The mantle is the most external organ, lining the insides of the shell valves and enclosing all other soft tissues and organs. Its fundamental function is to secrete the shell valves and ensure their growth. It consists of two large lobes, with each lining one valve of the shell. These two lobes are separated anteriorly, ventrally and posteriorly. Fused to the visceral mass and the adductor muscle, they join together dorsally along the hinge to form the isthmus. The black pigmentation of the external edge of the mantle and the outer nacre of the shell gives Pinctada margaritifera its common name of black-lip pearl oyster.

Each mantle lobe may be divided into four zones:

Foot and Byssal Gland

The foot is a highly mobile, tongue-shaped organ capable of great elongation and contraction. The main component of its bulk is composed of a network of fibers running in various directions, thus ensuring a broad range of movement. Control is provided by the foot retractor and elevator muscles with extensive blood spaces providing hydrostatic strength and flexibility.

The byssal gland is situated close to the end of the foot. Byssal fibres are secreted by the byssal gland and pass down the pedal grove, which is formed into a tube. These greenish grooves are initially clear. They darken gradually until they are deep bronze-green where the byssus is formed. Muscular contractions of the foot forms the discoid attachment and stem of the thread that is attached to the byssal root. Attachment takes place as the tip of the foot touches the substrate, and the byssal secretions set rapidly in seawater. The byssus is maintained throughout its life and if severed, a new byssus may be secreted within a week but both adults and juveniles will survive unattached.



The circulatory system

The circulatory system consists of a heart, and a system of cavities and blood vessels, which is responsible for the circulation of the hemolymph throughout the pearl oyster. After one of the shells is removed, the heart can be seen through the transparency of the mantle lobe. It is located within a pericardial cavity in the posterior region of the visceral mass, and covered by a thin pericardial membrane. It is limited dorsally by the small portion of free rectum, located between the visceral mass and the adductor muscle, and limited ventrally by the retractor muscles. It consists of a ventricle and two auricles, which are all triangular. The yellowish ventricle is located dorsally and in the middle, in comparison with the dark lateral symmetrical auricles. Each of the auricles communicates with the ventricle at its dorsal end. They join ventrally at their base and are in close connection with the excretory system.

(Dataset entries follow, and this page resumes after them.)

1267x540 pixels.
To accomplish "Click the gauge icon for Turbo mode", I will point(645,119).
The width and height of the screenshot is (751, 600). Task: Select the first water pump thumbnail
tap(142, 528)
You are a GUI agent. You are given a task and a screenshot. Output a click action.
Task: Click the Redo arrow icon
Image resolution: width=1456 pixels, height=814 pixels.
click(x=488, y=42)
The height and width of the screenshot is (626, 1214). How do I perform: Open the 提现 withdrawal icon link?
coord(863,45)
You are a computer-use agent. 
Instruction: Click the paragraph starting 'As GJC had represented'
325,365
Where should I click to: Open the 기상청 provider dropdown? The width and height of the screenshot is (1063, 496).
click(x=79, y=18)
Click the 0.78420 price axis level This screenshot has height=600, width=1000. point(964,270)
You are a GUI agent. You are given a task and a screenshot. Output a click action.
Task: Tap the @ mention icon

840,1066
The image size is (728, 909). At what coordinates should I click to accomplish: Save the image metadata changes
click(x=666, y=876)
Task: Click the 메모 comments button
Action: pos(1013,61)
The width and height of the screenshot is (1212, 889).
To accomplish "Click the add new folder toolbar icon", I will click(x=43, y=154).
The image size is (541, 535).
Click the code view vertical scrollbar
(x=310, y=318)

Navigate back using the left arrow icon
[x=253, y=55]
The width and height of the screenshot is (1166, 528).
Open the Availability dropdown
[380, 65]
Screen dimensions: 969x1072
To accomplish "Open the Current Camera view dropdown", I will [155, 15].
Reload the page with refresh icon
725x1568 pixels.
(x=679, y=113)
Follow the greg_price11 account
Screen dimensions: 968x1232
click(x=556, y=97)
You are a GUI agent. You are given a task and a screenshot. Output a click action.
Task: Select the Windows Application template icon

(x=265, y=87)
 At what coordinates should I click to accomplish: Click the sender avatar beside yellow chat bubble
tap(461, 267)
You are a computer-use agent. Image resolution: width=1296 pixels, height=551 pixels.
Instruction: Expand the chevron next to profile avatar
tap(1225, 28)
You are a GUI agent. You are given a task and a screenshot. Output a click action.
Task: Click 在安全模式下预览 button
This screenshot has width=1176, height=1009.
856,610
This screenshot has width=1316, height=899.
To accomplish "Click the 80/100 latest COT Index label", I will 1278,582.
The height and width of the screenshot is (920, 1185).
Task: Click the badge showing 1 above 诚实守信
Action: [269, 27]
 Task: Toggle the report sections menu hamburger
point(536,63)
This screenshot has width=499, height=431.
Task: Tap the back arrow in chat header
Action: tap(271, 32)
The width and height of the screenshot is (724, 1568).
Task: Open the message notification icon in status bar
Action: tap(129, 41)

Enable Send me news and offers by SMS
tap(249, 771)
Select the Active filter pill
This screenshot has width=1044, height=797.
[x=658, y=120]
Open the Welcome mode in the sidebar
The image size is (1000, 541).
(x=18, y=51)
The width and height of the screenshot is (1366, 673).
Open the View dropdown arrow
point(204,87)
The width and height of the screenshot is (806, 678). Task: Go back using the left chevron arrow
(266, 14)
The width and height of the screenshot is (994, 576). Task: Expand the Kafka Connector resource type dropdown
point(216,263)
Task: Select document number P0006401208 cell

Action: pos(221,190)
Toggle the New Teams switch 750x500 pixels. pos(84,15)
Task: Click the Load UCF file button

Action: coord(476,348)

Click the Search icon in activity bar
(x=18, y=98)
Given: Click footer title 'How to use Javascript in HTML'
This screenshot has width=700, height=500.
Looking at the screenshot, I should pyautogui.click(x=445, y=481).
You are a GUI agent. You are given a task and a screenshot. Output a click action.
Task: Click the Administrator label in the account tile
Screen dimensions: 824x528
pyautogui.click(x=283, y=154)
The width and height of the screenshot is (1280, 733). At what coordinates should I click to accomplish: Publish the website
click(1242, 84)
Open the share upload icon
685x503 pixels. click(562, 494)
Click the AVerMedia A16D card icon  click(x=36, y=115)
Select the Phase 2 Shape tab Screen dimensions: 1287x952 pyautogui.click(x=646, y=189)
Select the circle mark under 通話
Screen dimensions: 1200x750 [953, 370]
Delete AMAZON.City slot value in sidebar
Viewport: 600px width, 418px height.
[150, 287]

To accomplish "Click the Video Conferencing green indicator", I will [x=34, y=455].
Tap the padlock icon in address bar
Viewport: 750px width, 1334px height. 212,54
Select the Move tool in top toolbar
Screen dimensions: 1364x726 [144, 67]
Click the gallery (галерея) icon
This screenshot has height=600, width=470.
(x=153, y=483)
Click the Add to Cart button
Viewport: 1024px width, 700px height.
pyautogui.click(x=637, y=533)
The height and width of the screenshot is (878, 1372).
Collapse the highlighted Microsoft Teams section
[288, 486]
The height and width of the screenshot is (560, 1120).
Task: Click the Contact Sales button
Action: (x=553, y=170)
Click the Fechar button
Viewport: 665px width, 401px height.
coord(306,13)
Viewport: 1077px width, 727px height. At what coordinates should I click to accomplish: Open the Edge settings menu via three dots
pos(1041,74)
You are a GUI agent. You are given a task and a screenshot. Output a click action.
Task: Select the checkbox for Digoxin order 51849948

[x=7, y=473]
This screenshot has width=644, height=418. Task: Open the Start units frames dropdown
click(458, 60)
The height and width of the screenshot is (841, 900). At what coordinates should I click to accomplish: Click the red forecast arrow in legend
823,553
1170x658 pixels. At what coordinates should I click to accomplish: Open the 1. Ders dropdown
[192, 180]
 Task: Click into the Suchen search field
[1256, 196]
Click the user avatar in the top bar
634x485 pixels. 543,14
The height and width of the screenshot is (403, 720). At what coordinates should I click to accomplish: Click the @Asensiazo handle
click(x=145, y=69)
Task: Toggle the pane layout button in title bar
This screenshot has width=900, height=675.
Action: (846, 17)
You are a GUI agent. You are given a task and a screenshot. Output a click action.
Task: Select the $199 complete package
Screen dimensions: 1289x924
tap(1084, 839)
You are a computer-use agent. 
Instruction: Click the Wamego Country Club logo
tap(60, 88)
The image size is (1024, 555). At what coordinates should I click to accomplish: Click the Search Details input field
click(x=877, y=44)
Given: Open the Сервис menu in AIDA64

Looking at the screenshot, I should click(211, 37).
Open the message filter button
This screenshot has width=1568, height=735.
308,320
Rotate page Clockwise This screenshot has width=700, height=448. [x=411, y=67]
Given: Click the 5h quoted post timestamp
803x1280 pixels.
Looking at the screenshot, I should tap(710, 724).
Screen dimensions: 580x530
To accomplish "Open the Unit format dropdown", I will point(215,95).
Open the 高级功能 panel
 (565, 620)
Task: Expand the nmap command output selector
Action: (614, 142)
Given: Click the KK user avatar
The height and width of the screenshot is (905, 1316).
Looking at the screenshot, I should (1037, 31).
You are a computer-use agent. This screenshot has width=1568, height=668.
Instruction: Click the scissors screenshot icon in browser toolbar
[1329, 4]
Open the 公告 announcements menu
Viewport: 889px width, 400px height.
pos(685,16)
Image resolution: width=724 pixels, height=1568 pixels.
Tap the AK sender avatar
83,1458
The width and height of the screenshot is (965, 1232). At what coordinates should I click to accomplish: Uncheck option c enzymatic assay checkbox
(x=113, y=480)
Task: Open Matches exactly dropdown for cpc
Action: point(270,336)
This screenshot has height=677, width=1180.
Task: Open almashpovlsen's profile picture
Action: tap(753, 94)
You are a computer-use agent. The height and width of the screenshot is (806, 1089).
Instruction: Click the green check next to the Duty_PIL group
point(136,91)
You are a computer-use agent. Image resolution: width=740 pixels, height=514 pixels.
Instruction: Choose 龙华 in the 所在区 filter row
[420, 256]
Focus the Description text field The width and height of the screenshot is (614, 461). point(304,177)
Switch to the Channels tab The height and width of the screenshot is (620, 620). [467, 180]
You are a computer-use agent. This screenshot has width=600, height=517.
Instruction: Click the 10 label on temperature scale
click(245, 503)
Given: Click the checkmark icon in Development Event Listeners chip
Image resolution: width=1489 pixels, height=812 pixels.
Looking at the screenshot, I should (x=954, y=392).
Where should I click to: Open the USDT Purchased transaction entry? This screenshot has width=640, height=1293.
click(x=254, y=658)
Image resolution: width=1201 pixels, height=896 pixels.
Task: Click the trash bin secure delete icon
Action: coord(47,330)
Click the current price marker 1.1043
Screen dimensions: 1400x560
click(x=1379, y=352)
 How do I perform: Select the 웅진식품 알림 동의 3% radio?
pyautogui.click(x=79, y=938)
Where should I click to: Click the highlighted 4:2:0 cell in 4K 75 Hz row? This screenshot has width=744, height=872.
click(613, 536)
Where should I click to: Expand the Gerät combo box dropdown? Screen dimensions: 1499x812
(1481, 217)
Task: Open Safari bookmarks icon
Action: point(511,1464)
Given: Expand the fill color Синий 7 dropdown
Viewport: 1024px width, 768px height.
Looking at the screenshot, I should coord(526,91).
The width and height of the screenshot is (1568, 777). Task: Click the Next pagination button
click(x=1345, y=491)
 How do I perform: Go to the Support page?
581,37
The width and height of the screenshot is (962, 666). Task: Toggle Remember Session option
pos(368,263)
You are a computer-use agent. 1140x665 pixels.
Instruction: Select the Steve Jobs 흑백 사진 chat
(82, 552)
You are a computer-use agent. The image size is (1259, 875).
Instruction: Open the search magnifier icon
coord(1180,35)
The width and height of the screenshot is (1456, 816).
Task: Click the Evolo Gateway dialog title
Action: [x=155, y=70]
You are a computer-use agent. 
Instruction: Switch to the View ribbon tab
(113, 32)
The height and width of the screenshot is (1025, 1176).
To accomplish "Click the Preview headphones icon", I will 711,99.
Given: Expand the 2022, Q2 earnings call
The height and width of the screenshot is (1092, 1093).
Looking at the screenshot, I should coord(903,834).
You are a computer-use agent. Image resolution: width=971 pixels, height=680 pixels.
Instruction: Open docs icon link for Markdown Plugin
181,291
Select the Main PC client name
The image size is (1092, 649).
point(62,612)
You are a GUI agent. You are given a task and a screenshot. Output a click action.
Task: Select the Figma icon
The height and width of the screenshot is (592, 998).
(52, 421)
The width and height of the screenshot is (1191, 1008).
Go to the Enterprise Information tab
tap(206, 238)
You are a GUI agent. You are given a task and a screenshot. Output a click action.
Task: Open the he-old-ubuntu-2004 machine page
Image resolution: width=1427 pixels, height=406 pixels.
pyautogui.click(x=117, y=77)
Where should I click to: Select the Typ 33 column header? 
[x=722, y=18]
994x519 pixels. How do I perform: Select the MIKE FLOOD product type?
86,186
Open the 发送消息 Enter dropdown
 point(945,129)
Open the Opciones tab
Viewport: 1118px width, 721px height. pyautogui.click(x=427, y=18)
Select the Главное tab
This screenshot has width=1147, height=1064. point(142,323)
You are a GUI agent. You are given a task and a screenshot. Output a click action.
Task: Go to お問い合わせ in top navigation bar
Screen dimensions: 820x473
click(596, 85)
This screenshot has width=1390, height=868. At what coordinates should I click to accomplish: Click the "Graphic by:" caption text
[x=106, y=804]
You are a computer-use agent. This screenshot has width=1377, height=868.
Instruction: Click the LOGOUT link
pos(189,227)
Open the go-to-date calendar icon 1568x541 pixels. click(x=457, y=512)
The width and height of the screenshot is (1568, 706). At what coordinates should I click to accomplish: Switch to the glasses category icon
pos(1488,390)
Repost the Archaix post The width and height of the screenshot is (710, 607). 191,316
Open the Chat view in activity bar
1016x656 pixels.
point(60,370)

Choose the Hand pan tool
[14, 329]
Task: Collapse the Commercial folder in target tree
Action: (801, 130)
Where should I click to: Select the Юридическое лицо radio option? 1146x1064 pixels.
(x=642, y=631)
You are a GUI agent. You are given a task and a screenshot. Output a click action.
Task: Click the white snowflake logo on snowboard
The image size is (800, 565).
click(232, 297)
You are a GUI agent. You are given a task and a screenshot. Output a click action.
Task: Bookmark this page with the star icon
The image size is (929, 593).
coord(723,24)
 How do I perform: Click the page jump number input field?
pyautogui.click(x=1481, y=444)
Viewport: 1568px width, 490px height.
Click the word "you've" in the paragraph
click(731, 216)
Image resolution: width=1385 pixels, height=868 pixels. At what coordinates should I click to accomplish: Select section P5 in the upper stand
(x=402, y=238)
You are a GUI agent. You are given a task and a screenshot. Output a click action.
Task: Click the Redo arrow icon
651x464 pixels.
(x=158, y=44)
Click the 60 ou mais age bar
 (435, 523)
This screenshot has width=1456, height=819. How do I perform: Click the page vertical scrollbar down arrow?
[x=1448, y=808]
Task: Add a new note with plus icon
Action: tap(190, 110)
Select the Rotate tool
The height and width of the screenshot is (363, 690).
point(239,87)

Two large blood vessels, the anterior aorta and the posterior aorta, are visible to the naked eye. They emerge from the dorsal end of the ventricle and the former plunges into the anterior left side of the visceral mass, while the latter connects with the rectum. Each aorta subdivides into smaller vessels which irrigate the various organs of the animal.

The excretory system

The excretory system consists of a pair of light brown nephridia, on each side of the visceral mass, and numerous small pericardial glands. They join each other ventrally, beneath the auricles. The excretory system is covered by a fine epidermis of mesodermal origin, forming the renopericardial cavity. A distal branch of the nephridium follows the branchial axis, while a proximal branch goes to the heart. The excretory products are released through the buttonhole-like urogenital orifices that are located under the anterior area of the gills.

The nervous system

Like all bivalve molluscs, the nervous system of pearl oysters is not very apparent to macroscopic observation but consists of three pairs of ganglia:

1. The cerebral ganglia, located at the sides of the esophagus.

2. The pedal ganglia joined together as a single mass at the base of the foot.

3. The visceral ganglia or parieto-splanchnic ganglia, lying upon the anteroventral surface of the adductor muscle.

Commissures connect homologous ganglia. Consequently, the supra-esophageal commissure joins the cerebral ganglia and there is a large commissure between the visceral ganglia. There are further links to non-homologous ganglia and other nervous tissues connect ganglia to organs.